Expanding Access to Online Learning Options for Maryland Students

Lindsey M. Burke, Visiting Fellow Dec 19, 2011

Across the country, more than 1.5 million middle and high school students are taking courses online. This online revolution in K-12 education is being seen across the country, from large cities to rural school districts, except in Maryland. Just a fraction of the estimated one million students taking courses online last year were Marylanders.

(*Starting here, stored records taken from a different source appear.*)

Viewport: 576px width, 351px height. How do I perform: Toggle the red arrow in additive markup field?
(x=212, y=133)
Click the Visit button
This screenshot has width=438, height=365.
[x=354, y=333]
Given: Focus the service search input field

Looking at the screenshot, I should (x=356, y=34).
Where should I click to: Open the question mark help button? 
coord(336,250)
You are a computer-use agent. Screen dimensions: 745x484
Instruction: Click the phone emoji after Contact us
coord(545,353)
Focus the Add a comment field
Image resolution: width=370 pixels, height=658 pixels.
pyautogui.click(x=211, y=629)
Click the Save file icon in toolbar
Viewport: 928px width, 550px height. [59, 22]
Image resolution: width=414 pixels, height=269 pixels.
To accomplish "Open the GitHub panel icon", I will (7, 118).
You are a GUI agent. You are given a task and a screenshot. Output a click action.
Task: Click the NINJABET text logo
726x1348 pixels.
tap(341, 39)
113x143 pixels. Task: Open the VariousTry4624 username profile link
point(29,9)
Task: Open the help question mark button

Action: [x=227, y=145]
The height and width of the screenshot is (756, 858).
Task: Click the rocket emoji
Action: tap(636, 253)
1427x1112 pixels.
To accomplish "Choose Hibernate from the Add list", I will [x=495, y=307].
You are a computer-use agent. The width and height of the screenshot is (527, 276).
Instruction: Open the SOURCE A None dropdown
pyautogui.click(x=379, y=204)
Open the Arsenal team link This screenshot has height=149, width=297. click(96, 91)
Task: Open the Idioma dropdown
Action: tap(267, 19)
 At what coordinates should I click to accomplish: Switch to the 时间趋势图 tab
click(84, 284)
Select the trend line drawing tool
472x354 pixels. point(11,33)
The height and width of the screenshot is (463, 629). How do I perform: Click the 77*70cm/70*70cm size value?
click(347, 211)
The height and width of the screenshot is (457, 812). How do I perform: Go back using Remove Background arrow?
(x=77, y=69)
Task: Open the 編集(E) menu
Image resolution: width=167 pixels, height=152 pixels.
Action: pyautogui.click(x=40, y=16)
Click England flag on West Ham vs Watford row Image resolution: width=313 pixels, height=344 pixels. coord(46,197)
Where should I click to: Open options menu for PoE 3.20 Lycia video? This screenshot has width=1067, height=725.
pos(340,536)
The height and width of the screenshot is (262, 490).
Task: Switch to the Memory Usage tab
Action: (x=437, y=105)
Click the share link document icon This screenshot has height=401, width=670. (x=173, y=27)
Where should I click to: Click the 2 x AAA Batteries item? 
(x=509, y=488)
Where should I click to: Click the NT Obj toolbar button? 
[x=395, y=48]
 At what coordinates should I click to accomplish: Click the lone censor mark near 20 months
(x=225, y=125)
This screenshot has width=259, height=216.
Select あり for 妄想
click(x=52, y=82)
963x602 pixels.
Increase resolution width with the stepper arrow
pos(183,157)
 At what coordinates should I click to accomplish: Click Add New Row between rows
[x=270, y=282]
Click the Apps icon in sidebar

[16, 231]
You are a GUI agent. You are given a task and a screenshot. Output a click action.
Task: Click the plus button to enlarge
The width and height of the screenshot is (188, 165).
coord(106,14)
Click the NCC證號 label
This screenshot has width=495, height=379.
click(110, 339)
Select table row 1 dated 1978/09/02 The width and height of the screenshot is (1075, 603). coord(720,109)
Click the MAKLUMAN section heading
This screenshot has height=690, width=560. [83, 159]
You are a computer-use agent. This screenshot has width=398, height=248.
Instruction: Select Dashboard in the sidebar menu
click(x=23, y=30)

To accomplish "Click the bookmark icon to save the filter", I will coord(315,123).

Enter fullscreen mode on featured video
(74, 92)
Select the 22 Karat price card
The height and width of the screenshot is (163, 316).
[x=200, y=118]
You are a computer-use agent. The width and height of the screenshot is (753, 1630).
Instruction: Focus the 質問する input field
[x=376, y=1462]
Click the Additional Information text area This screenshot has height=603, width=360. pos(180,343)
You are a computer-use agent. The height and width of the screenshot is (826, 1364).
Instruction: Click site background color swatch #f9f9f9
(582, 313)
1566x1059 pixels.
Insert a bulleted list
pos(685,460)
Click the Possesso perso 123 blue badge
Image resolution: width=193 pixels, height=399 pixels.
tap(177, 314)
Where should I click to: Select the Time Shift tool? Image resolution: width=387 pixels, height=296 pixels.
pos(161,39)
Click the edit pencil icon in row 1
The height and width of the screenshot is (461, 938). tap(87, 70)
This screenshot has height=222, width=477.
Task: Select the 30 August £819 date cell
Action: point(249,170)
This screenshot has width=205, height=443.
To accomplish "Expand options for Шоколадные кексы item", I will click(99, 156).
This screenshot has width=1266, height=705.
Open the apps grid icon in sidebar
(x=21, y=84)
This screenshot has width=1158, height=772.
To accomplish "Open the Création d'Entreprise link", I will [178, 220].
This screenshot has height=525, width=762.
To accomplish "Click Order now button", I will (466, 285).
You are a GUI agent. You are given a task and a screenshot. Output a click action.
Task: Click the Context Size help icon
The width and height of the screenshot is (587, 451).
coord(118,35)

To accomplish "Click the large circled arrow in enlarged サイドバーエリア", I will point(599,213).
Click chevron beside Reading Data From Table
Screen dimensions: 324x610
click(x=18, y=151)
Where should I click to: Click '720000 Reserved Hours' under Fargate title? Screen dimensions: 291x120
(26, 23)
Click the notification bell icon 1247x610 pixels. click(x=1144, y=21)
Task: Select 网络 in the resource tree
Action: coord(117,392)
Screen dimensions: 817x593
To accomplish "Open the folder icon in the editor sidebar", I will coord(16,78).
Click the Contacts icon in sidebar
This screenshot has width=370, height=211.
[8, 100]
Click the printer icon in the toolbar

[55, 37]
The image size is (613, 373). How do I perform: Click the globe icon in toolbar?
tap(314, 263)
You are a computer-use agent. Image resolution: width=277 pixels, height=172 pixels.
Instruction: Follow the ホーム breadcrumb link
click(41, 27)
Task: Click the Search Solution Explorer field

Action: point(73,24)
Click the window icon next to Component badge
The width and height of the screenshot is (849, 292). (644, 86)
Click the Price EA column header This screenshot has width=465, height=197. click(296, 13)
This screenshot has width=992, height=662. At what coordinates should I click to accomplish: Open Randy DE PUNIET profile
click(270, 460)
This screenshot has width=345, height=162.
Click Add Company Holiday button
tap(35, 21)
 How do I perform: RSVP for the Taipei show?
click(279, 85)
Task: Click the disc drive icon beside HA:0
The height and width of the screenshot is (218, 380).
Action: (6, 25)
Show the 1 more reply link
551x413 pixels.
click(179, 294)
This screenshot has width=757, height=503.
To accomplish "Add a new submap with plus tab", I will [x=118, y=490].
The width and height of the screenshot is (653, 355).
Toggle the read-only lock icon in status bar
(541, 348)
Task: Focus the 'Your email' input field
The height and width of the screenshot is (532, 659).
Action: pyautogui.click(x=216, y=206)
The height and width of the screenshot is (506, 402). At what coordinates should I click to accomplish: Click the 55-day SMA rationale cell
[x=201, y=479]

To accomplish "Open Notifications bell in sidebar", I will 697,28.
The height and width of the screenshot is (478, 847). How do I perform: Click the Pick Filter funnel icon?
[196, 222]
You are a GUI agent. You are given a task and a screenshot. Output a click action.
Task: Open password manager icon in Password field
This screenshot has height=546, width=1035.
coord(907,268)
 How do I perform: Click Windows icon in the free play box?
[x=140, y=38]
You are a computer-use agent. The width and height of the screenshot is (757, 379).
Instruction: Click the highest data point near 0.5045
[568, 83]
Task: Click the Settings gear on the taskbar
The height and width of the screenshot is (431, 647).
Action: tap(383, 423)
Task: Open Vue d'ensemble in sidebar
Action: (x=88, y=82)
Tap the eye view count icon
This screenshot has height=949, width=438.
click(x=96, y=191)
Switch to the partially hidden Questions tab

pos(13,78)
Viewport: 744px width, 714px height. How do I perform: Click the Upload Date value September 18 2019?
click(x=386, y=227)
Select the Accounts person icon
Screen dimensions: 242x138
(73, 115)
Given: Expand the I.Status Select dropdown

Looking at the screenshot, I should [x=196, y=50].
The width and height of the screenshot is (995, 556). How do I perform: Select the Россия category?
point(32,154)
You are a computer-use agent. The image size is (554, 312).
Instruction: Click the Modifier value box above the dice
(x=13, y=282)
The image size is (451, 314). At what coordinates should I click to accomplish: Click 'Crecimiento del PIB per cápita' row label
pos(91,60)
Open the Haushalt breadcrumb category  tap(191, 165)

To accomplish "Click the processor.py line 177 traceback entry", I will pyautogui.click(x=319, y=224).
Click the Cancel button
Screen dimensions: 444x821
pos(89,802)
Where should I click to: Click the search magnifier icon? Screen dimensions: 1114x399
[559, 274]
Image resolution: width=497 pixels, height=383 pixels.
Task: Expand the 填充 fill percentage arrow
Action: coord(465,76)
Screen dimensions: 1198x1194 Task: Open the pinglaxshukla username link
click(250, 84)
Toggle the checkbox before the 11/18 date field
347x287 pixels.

Access to online learning varies significantly from state to state. For students living in a state with robust online learning opportunities, this can mean access to a wide array of Advanced Placement courses, the flexibility to take courses that do not fit in the school schedule, remedial coursework, the freedom to learn at students’ own pace and time, and the ability to take courses not offered at the local public or private school. Access to online learning liberates students from the confines of geography and time, and helps create a customized education best suited to a student’s unique needs. As Clayton Christensen, author of Disrupting Class, writes:

Student-centric learning is the escape hatch from the temporal, lateral, physical, and hierarchical cells of standardization… Student-centric learning opens the door for students to learn in ways that match their intelligence types in the places and at the paces they prefer by combining content in customized sequences. …teachers can serve as professional learning coaches and content architects to help individual students progress — and they can be a guide on the side, not a sage on the stage.